#### [Consigne]
En vous appuyant sur le texte consacré au décret de 1987, expliquez, s'il vous plaît, pourquoi l'effet de cet acte administratif était déclaratif. Répondez en une à trois phrases.

#### [Texte extrait]

APRNEWS: La catégorie légale du décret de 1987 relatif à Tidjane Thiam.
Le décret du 24 février 1987 reconnaissant Tidjane Thiam comme français n'était pas une naturalisation créant un nouveau droit, mais plutôt une réintégration dans la nationalité française, confirmant un statut antérieur. L'effet de cet acte administratif était déclaratif, reconnaissant une situation juridique préexistante, comme établi par un arrêt du Conseil d'État de 1967. L'article 153 du Code de la nationalité française de l'époque permettait explicitement cette réintégration. Un arrêt ultérieur du Conseil d'État en 1990 a également souligné que les décrets de naturalisation peuvent avoir un effet déclaratif dans des contextes post-coloniaux complexes.

#### [Bloc de données]
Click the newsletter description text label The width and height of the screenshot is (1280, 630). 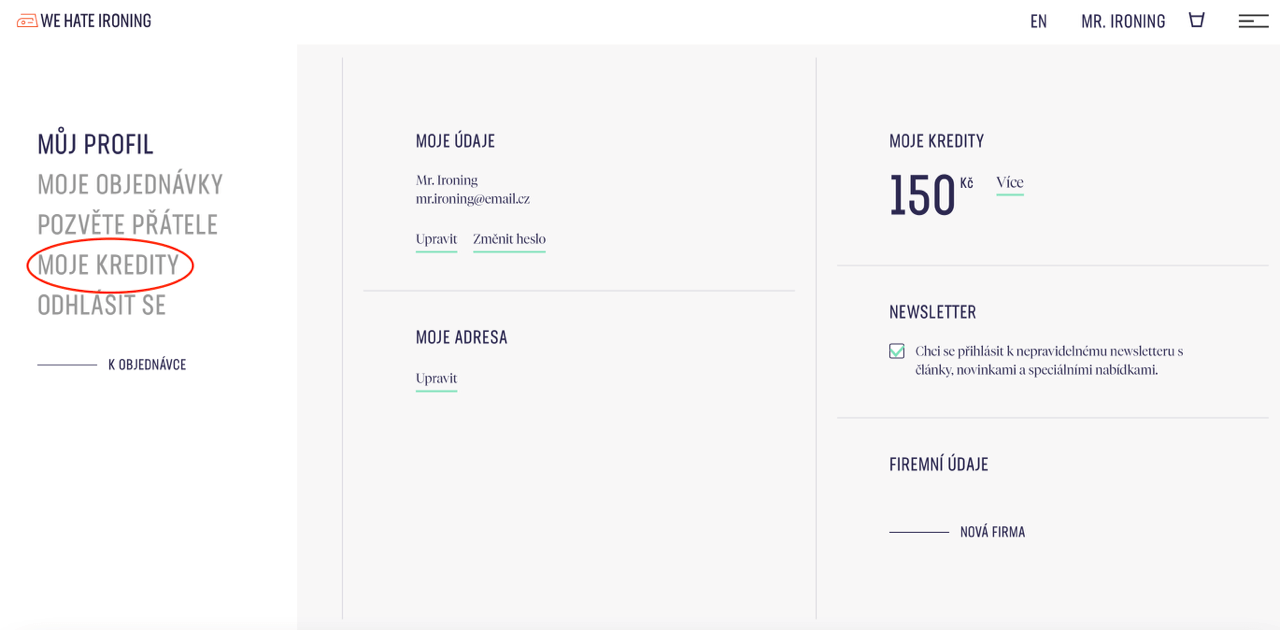pos(1048,360)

#### [Réponse]
L'effet du décret du 24 février 1987 était déclaratif parce qu'il ne s'agissait pas d'une naturalisation créant un nouveau droit. C'était une réintégration dans la nationalité française qui confirmait un statut antérieur. L'acte reconnaissait donc une situation juridique préexistante, comme l'avait établi un arrêt du Conseil d'État de 1967.